I have a pigmy hegdey at home and want him to come to college with me. However I'm going to college out of state. The state I'm going to school in requires a permit to get have one. If my permanent residence remains in NY would it still be legal to have him in Maine as I am not a resident?


----------



## shinydistraction (Jul 6, 2014)

That's something you'd have to pursue with the state. It could be that you don't have to move your residency in order to get the permit. But that's really up to them.
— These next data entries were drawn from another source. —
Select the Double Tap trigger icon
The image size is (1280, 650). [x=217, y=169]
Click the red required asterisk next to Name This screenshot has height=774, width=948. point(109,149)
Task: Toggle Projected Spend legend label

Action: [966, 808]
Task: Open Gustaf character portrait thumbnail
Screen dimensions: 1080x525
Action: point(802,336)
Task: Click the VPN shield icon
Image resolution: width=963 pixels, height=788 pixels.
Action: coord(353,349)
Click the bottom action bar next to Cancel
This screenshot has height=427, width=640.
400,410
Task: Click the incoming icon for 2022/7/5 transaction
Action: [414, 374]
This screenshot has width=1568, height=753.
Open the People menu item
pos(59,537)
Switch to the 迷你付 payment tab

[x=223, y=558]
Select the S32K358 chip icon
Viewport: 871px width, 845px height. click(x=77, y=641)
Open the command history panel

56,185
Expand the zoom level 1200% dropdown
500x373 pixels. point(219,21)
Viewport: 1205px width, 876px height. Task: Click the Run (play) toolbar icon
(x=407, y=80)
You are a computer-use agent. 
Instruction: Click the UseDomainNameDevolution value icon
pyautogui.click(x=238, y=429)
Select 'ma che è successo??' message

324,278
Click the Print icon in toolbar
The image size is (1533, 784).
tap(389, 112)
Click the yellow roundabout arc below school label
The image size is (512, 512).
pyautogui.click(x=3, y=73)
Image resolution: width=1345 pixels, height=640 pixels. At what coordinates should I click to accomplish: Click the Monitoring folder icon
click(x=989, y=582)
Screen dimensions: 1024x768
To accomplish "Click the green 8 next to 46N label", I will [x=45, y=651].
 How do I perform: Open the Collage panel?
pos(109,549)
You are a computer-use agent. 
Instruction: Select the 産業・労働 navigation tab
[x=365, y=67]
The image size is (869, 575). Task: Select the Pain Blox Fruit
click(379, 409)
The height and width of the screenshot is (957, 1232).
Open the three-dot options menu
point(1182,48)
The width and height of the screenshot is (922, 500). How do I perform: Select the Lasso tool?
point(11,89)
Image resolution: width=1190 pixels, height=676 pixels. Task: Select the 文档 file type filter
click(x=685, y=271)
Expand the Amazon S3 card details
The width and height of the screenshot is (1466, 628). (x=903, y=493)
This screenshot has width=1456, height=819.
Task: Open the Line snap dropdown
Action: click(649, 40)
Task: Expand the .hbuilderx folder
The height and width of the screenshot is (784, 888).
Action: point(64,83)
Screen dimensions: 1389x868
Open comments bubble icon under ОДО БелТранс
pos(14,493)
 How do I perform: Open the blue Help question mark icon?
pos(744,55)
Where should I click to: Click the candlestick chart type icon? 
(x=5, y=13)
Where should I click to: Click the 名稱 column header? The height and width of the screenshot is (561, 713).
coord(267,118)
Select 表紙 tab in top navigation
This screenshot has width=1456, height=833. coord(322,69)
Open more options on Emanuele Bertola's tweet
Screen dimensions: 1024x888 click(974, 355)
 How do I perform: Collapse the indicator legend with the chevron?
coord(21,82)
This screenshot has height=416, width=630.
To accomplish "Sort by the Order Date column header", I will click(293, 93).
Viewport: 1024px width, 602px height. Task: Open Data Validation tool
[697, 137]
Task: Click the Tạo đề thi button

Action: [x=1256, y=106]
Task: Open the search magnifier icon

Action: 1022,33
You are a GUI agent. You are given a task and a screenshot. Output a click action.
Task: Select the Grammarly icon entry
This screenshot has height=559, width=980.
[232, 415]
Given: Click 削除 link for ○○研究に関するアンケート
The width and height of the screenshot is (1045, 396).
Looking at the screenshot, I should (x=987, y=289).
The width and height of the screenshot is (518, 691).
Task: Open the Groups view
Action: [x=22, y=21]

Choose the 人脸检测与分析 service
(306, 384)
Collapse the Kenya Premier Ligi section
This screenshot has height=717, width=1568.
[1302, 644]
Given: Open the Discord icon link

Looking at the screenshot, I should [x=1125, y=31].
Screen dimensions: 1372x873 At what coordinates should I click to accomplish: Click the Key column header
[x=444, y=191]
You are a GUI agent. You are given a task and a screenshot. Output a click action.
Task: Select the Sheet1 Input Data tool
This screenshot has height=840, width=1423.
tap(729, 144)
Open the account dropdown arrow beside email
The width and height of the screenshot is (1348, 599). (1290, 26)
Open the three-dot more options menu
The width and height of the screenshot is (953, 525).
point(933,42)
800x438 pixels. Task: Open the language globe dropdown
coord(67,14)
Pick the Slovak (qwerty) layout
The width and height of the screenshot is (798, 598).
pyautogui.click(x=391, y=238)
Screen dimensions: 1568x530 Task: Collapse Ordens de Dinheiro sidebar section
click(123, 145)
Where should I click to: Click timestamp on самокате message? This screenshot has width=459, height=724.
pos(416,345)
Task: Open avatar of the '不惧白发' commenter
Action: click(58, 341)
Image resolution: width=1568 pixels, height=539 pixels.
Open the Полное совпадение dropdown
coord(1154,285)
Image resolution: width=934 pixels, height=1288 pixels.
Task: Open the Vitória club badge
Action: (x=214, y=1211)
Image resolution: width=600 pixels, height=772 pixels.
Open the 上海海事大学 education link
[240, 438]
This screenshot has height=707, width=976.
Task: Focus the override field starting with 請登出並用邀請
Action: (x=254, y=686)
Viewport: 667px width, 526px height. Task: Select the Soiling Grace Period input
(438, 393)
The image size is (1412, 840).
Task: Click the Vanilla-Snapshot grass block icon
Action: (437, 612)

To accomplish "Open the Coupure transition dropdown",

I would get in touch with the department that issues the permits and see what they say.


----------



## Nemomessedup (Jul 31, 2016)

My question though would be is it lawful to have it there without a permit if the permenant residence is not Maines


----------



## becauseEmily (May 14, 2016)

Like shinydistraction said, that's something you'll have to pursue it with the state to be sure. Just find which department handles those situations and send an email or call them to ask. The worst that can happen is that they'll tell you to get a permit and that's what you'll do to keep your pet.
You really don't want to be caught with an illegal pet. As far as I've heard, they rarely give you a 'second chance' and the pet is usually confiscated and euthanized.


----------



## nikki (Aug 28, 2008)

We don't know that answer, the only way you're going to find out for sure is to contact Fish and Wildlife in Maine and ask them.


----------



## shinydistraction (Jul 6, 2014)

To answer in a different way: if the state requires a permit to keep an animal, then it would be illegal to keep that animal without the permit. So you need to obtain the permit to legally have the animal. Your real problem is whether or not you are able to get the permit. So you need to contact the people in charge of that and see if you can get it or not and how to go about it.


----------



## nikki (Aug 28, 2008)

Here is a link to the Maine IF&W site with numbers to call about permits.

http://www.maine.gov/ifw/wildlife/human/regulations/unrestricted.html


----------